** Work to complete **
Print the lines that run from the line with "المدونة (186, 579)" to the line with "[Add To Favorite] (1207, 748)", keeping both end lines, exactly as they appear in the entries below, and nothing else.

** Supplied entries **
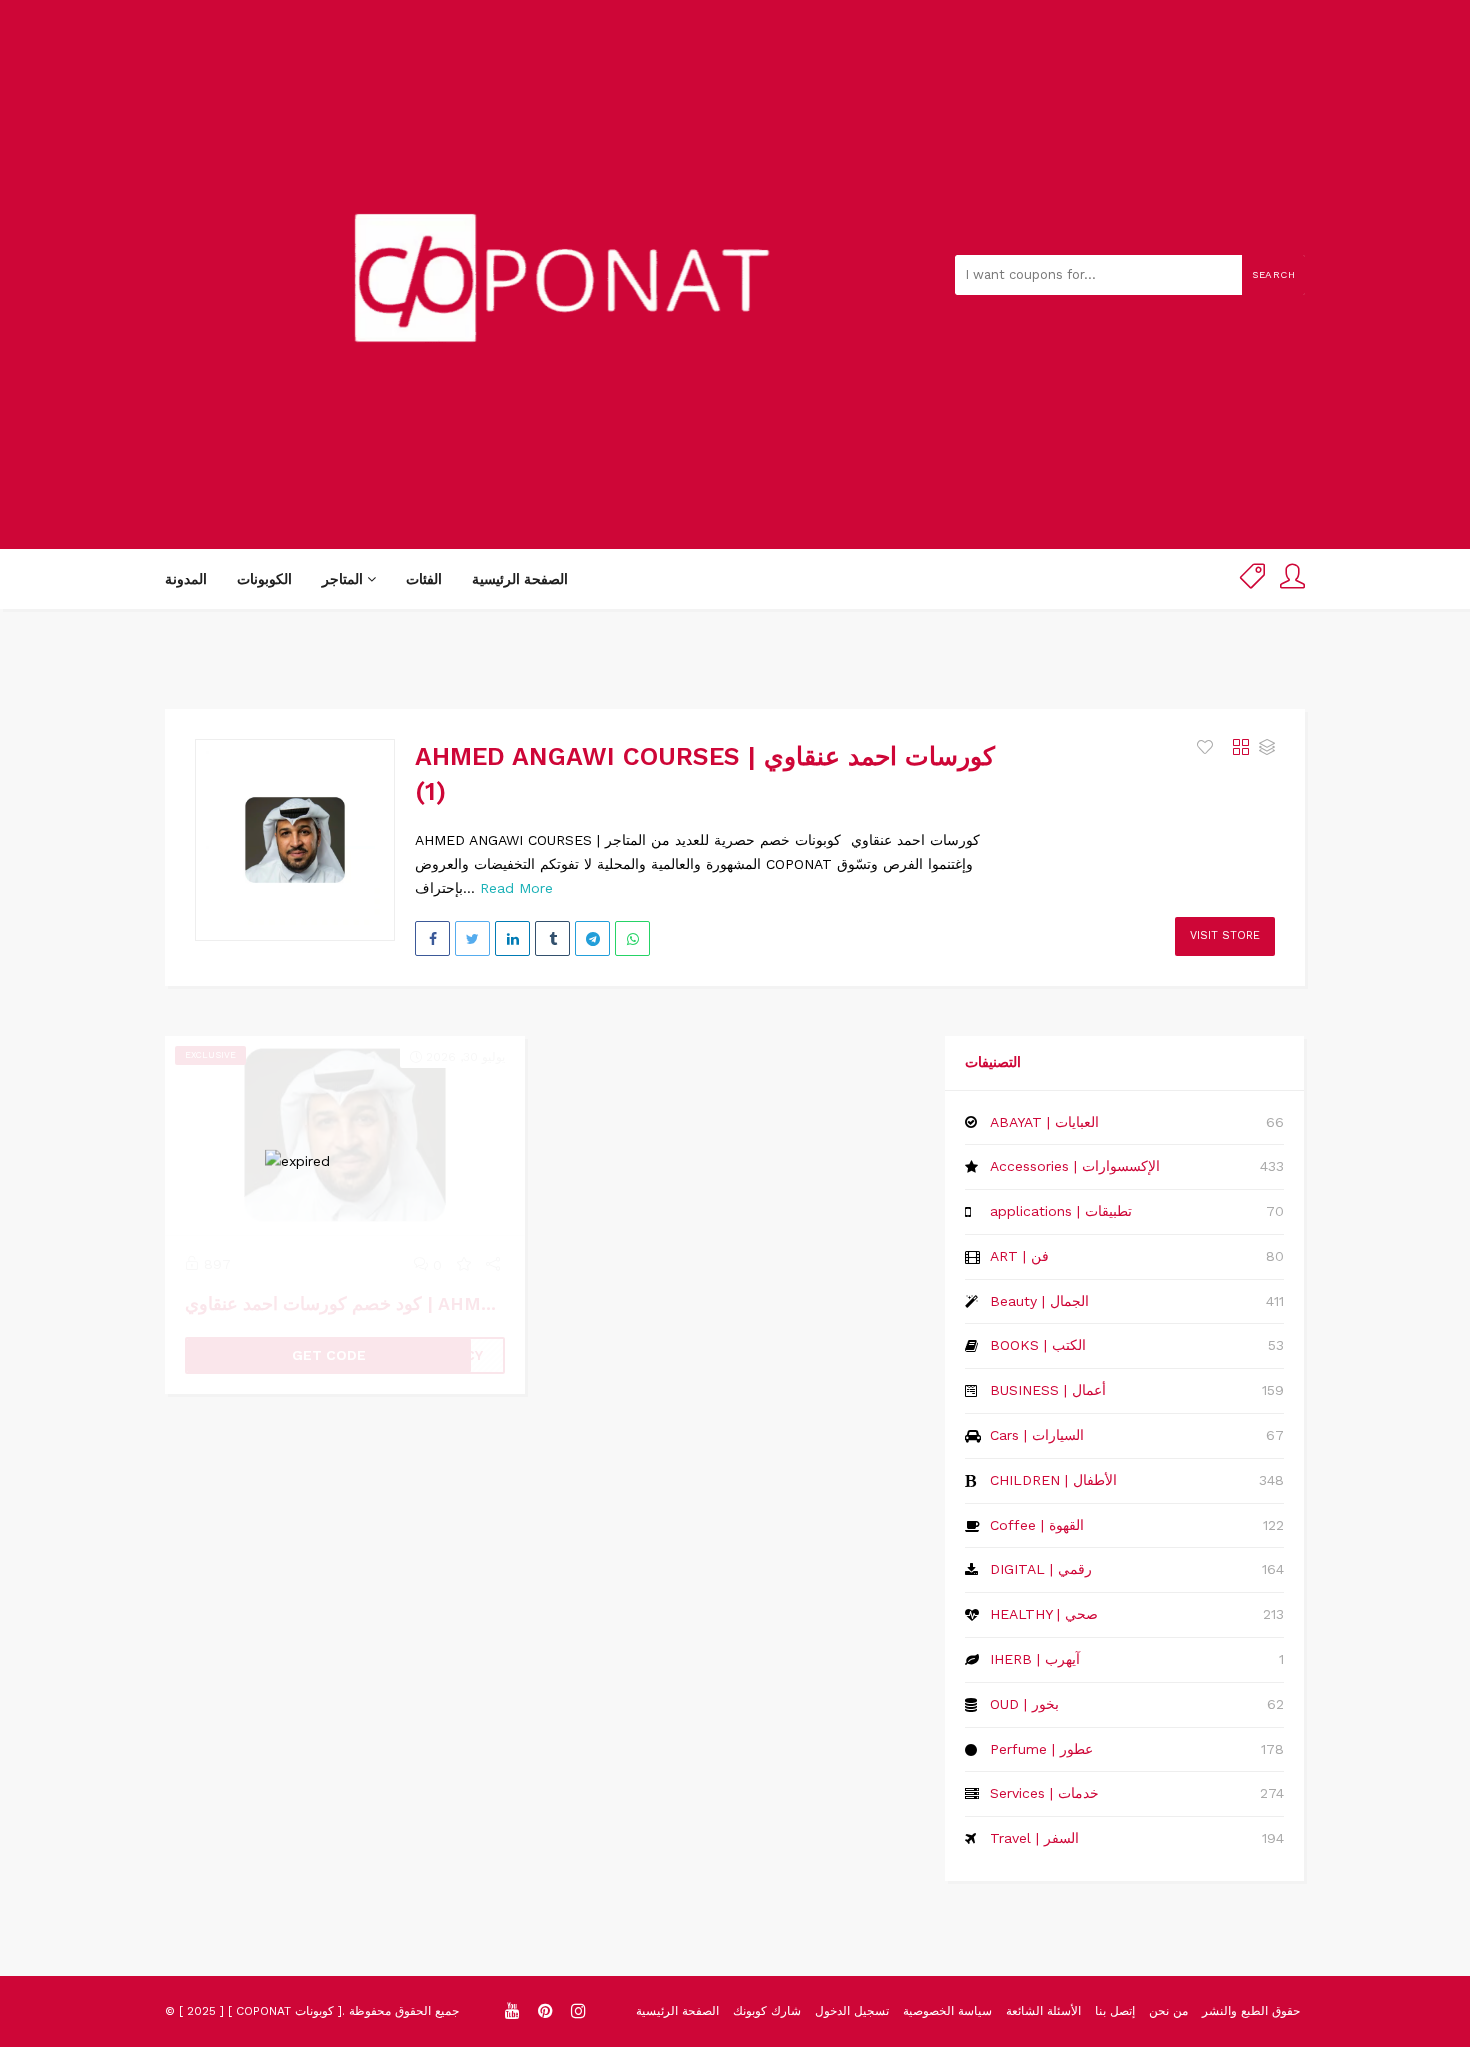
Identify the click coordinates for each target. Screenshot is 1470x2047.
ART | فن (1019, 1256)
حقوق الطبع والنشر (1251, 2011)
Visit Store (1225, 935)
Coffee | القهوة (1037, 1525)
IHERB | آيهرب (1035, 1659)
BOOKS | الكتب (1038, 1345)
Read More (516, 888)
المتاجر (344, 579)
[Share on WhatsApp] (632, 938)
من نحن (1168, 2011)
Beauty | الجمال (1039, 1301)
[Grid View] (1241, 748)
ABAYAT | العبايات (1044, 1122)
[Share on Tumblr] (552, 938)
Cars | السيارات (1037, 1435)
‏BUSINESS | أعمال (1048, 1390)
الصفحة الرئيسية (520, 579)
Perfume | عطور (1041, 1749)
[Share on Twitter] (472, 938)
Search (1273, 274)
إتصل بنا (1115, 2011)
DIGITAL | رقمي (1041, 1569)
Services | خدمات (1044, 1793)
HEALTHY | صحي (1044, 1614)
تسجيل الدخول (852, 2011)
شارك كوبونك (767, 2011)
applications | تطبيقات (1061, 1211)
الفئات (424, 579)
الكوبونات (264, 579)
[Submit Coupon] (1252, 579)
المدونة (186, 579)
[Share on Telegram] (592, 938)
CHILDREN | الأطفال (1053, 1480)
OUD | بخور (1024, 1704)
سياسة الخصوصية (947, 2011)
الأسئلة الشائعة (1043, 2011)
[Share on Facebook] (432, 938)
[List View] (1267, 748)
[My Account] (1292, 579)
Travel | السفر (1034, 1838)
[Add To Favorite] (1207, 748)
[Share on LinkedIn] (512, 938)
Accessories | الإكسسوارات (1075, 1166)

** Your response **
المدونة (186, 579)
[Share on Telegram] (592, 938)
CHILDREN | الأطفال (1053, 1480)
OUD | بخور (1024, 1704)
سياسة الخصوصية (947, 2011)
الأسئلة الشائعة (1043, 2011)
[Share on Facebook] (432, 938)
[List View] (1267, 748)
[My Account] (1292, 579)
Travel | السفر (1034, 1838)
[Add To Favorite] (1207, 748)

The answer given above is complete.